By bringing together pharmacy and inorganic chemistry, chemist Dr. Christoph Selg and his colleagues have succeeded in developing a group of promising potential active ingredients for cancer therapy: the so-called “borinostats”.
Many cancer therapeutics are based on targeting diseased tissue without affecting healthy tissue. One proven method of distinguishing between good and evil is the targeted blockade of enzymes that are overproduced in cancer cells. The metabolism of the cell is thus disturbed to such an extent that controlled cell death is initiated and the cancer cell eventually dies, whereas healthy cells remain largely unaffected. One enzyme family that the scientists would like to be able to block specifically is that of the 18 histone deacetylases (HDACs), because they play a central role in some cancers, but also in HIV, inflammatory and immune diseases, as well as in neurodegenerative and parasitic diseases. The researchers are working on developing active substances according to the lock-and-key principle that exclusively block the enzyme pocket of the desired enzyme, but without impairing the functions of other enzymes. The “keys” we are looking for function as so-called inhibitors and, in the case of histone deacetylases, are known as HDACi.
Goal: Integrate inorganic building blocks into the development of active ingredients
At the Institute of Pharmacy of the University of Leipzig, the research group led by Prof. Dr. Finn K. Hansen (Junior Professor of Pharmaceutical and Medicinal Chemistry at the University of Leipzig until summer 2020; recently Professor of Pharmaceutical Chemistry at the University of Bonn) has been conducting research on such HDACi for several years. Researchers usually make use of the mainly carbon-based synthetic building blocks of organic chemistry. The problem: The choice of possible building blocks is limited. To expand the library, Hansen’s group therefore joined forces with the research group of Prof. Dr. Dr. h.c. Evamarie Hey-Hawkins at the Institute of Inorganic Chemistry, which provided the know-how and infrastructure to now also integrate inorganic boron-based building blocks into the development of HDACi.

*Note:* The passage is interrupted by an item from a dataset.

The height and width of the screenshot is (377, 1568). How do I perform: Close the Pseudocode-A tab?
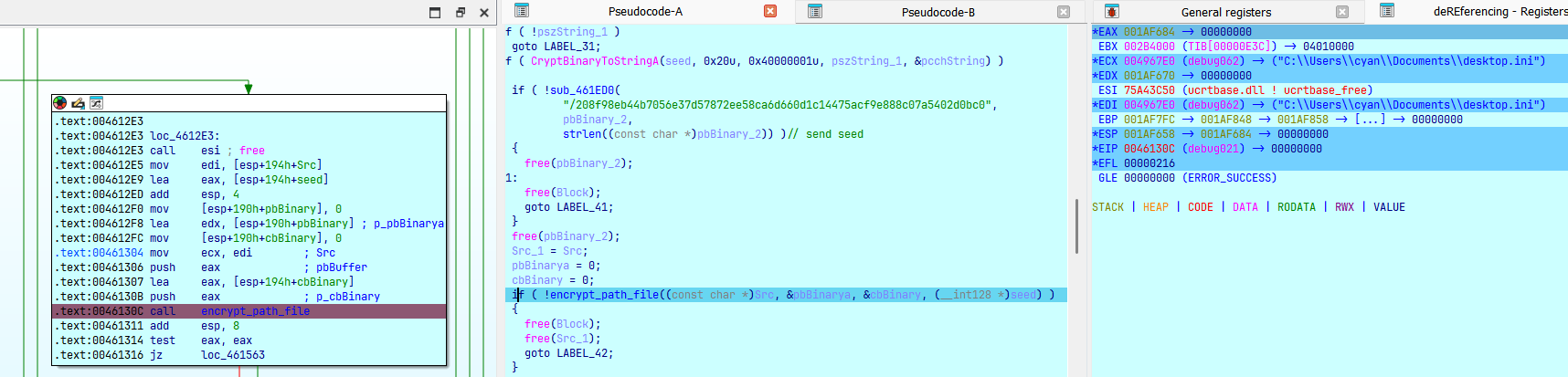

Junior scientist Dr. Christoph Selg implemented the synthesis work and commuted between the laboratories of the two research groups for several months. “Boron compounds are often very sensitive to air and water, so the syntheses of the inorganic building blocks had to be carried out under an inert gas atmosphere in special apparatus,” he explains. “The Hey-Hawkins Group laboratories specialize in this so-called Schlenk technique. Securely packaged, the compounds were then transported to the Institute for Drug Development (IWE) for synthesis of the finished active ingredients.” The result: the new drug molecules now consisted of half conventional organic HDACi drug scaffolds and half inorganic boron clusters (carboranes). The Leipzig researchers christened them “borinostats.”
Effective and precisely controllable
Extensive in vitro tests at the Institute for Drug Development at the University of Leipzig, at the Pharmaceutical Institute of the University of Bonn and at the Clinic for Pediatric Oncology, Hematology and Clinical Immunology at the University Hospital Düsseldorf showed that the new compounds were not only very effective, but could also be precisely targeted to the enzyme histone deacetylase 6, which is particularly relevant in the treatment of cancer. “With this new concept, ‘keys and master keys’ for HDACs are now available. Our ‘borinostats’ represent a promising foundation for further inorganic-pharmaceutical cooperative research approaches,” says Selg.